Criticisms of cytological diagnosis:
- Low sensitivity – NOT a reason to abandon the test; diagnosis is accurate, with no false positives. Even a laboratory with a low sensitivity of 30 % is still saving 1 in 3 patients from a biopsy. BAP1 immunohistochemistry and CDKN2A FISH will increase sensitivity dramatically.
- Need expert pathologists- NO – this is a simple diagnosis; comprehensive cytological guidelines are available.
- Need a biopsy to demonstrate invasion- WHY? Cytology diagnoses malignancy, never invasion; why is pleura different? Correlate with imaging/clinical for extent of invasion. In situ disease now accepted, even by previously sceptical histopathologists.

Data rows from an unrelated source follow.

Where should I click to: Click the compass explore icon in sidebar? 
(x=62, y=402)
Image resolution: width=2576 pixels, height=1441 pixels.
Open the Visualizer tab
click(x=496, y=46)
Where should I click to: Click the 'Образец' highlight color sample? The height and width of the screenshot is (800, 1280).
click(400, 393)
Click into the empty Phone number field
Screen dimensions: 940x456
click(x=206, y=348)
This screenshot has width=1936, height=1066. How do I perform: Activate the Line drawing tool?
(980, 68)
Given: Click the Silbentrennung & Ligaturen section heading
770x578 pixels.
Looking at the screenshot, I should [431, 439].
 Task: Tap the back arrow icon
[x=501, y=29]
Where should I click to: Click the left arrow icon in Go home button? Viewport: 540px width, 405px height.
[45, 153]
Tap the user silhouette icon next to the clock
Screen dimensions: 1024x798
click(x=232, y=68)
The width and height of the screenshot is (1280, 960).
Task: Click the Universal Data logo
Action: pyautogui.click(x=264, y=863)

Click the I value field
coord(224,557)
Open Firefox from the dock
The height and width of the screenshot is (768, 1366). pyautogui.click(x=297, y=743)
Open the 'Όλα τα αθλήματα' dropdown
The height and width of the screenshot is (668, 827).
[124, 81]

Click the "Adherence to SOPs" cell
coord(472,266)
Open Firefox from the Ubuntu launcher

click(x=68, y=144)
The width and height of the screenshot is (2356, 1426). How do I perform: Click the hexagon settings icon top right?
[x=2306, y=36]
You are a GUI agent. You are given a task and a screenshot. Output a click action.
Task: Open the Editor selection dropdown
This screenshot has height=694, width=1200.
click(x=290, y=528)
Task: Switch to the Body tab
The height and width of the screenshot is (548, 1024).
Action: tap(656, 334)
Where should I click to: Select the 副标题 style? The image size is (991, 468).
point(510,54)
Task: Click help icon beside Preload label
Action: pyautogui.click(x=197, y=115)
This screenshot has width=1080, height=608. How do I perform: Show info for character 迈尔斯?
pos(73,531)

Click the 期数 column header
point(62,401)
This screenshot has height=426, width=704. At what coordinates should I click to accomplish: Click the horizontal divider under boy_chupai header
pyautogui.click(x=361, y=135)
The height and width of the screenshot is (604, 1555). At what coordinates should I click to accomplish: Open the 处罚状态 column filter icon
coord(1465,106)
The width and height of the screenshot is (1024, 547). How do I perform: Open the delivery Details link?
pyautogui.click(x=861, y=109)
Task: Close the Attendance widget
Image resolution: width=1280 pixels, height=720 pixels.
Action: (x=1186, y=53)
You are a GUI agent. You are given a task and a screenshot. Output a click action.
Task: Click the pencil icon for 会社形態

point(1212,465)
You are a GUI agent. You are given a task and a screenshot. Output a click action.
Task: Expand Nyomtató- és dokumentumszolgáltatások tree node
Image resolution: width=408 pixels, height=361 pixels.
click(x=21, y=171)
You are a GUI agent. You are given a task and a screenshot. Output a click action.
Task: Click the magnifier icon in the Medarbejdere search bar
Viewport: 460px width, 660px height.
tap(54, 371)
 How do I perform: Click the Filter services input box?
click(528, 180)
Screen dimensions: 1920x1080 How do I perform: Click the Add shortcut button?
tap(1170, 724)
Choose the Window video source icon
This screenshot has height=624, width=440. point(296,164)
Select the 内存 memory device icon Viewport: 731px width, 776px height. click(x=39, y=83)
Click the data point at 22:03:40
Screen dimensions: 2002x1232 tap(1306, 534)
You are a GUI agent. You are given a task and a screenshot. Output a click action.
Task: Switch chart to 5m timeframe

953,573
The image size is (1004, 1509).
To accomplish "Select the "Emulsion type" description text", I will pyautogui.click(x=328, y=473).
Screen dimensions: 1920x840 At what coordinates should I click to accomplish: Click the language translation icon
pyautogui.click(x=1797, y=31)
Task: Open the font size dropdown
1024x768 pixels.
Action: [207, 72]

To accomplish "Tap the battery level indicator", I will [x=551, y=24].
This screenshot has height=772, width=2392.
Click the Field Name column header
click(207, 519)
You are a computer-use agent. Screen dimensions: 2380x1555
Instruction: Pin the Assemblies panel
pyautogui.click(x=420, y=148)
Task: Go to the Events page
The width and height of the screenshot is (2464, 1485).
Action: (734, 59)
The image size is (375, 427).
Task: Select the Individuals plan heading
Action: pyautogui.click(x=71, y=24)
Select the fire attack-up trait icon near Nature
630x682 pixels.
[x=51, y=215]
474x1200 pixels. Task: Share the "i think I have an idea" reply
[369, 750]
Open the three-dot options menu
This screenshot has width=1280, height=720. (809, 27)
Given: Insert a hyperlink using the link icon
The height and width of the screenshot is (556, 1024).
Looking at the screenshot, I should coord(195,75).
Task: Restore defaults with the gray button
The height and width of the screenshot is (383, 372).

- Need a biopsy for sub-typing - only if planning surgery; biopsy sub-typing not always accurate; outcome of MPM diagnosis in fluid is equivalent to outcome of epithelioid mesothelioma on biopsy.
- Need a biopsy for ancillary tests – NO - far more neoplastic cells in an effusion sample- suitable for all testing, including molecular.
- Need a biopsy to enrol in a trial – WHY? question the trial.
Pathologists should not be telling clinicians they need a biopsy in every case; claiming the need for “tissue biopsy confirmation” of a properly conducted cytological diagnosis of malignant mesothelioma should be a thing of the past.